Assigned task:
Retype, exactly as they appear below, the lines between the line holding "Sąlygos ir taisyklės (53, 2017)" and the line holding "Privatumo politika (51, 2002)", both ends included.

Supplied entries:
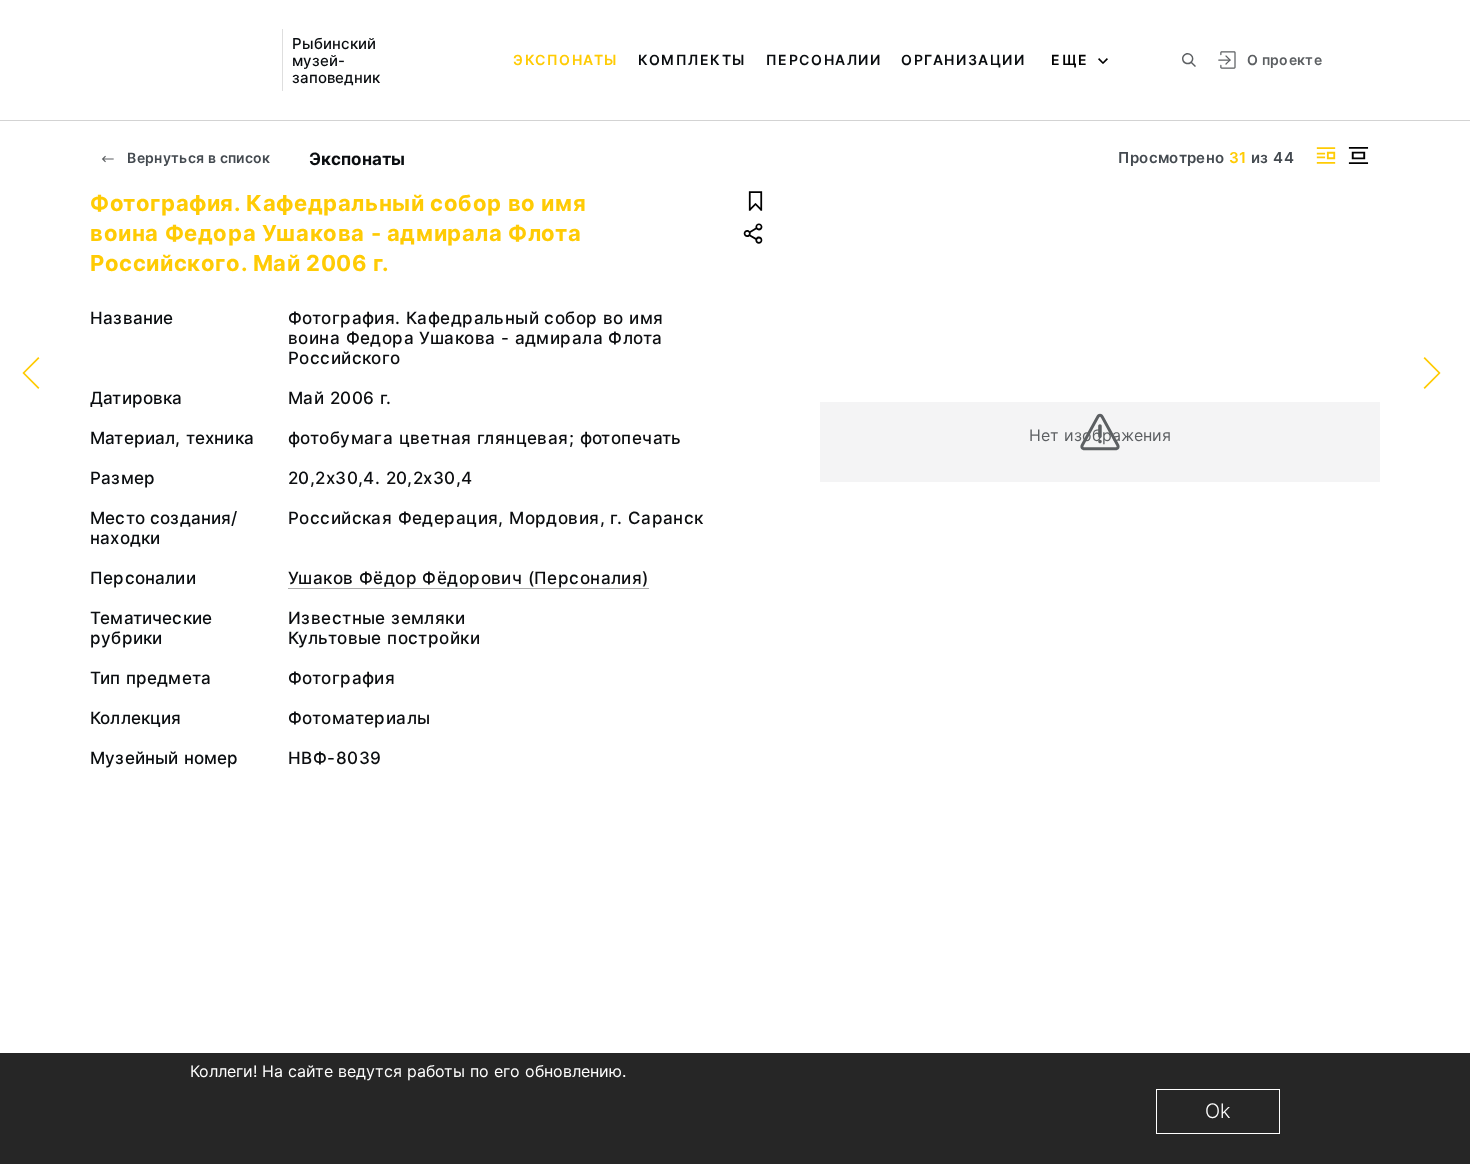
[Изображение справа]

--

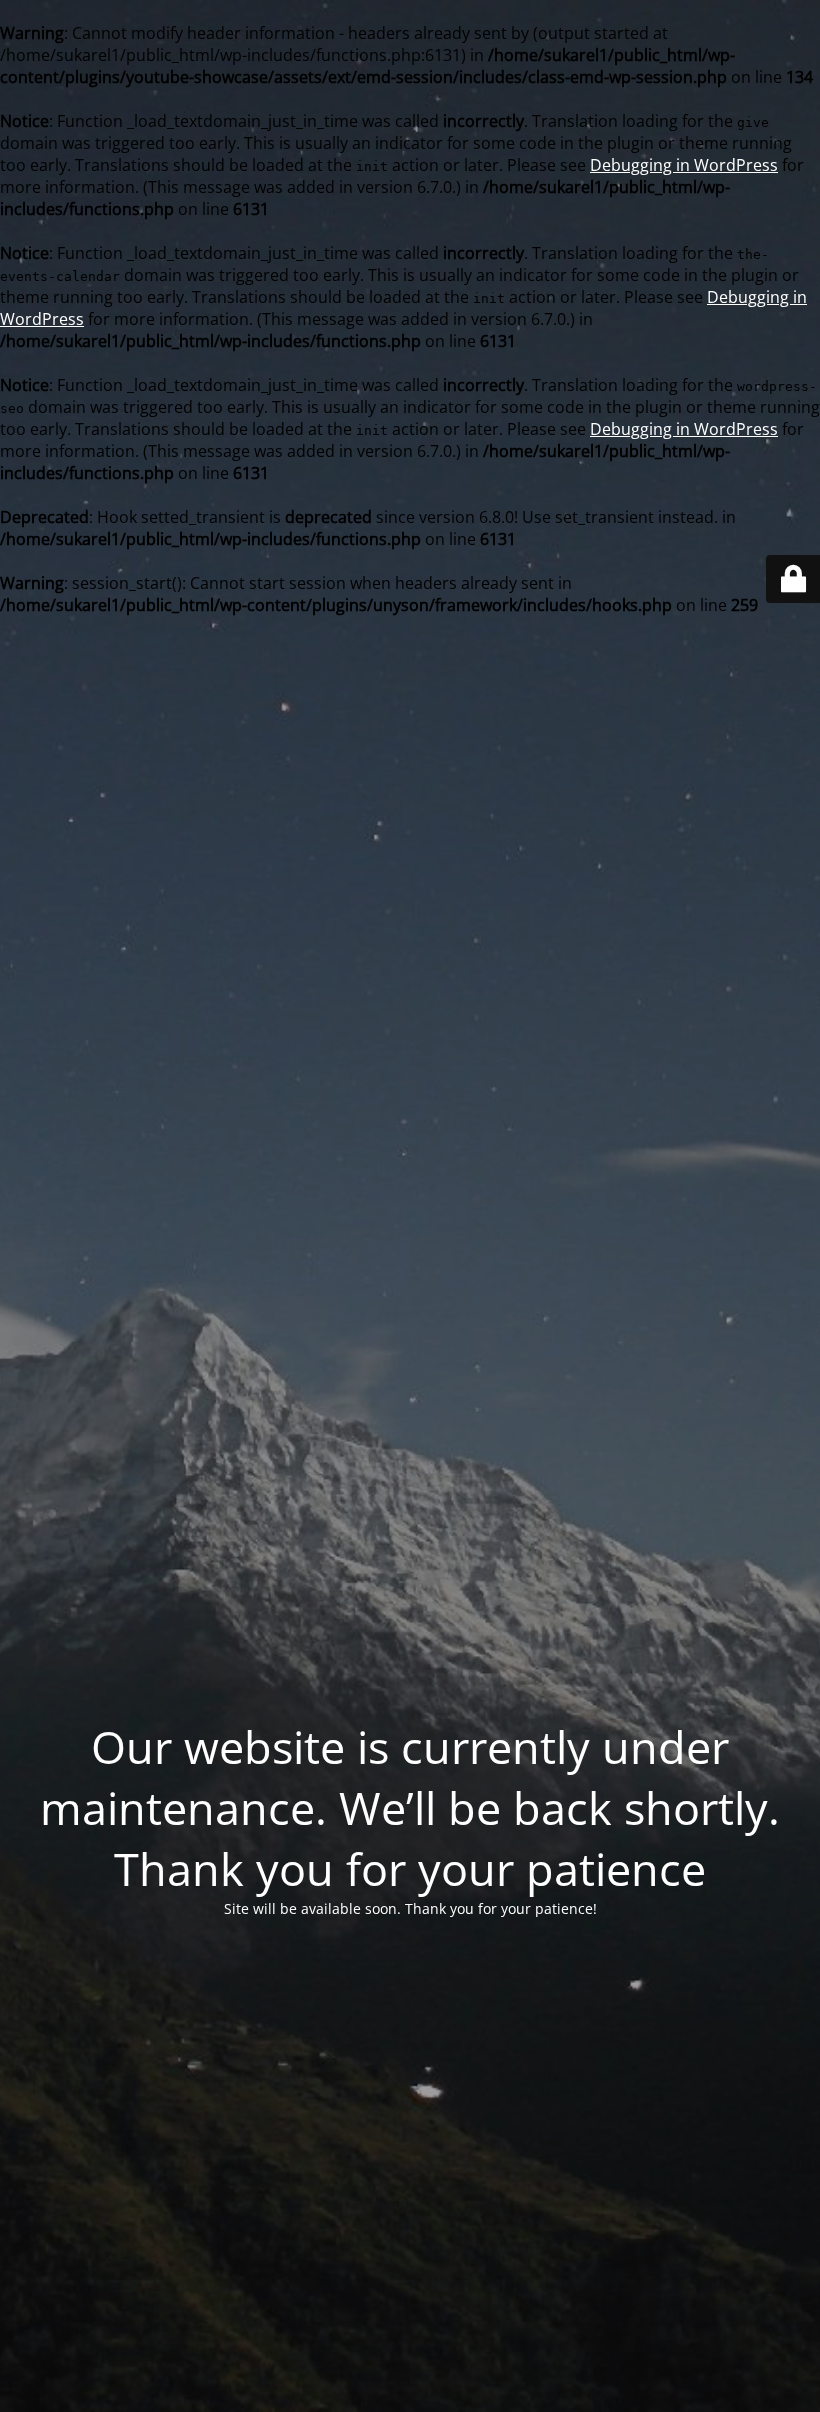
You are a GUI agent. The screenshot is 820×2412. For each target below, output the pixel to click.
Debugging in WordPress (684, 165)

...

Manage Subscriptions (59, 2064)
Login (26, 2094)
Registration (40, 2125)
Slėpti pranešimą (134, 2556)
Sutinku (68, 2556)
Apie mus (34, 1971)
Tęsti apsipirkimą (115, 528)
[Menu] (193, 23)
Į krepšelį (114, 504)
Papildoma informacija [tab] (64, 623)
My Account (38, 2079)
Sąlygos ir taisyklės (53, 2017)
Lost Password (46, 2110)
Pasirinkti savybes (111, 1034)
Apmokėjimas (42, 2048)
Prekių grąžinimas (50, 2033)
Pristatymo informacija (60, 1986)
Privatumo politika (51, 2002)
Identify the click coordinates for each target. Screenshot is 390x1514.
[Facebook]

Task solution:
Sąlygos ir taisyklės (53, 2017)
Lost Password (46, 2110)
Pasirinkti savybes (111, 1034)
Apmokėjimas (42, 2048)
Prekių grąžinimas (50, 2033)
Pristatymo informacija (60, 1986)
Privatumo politika (51, 2002)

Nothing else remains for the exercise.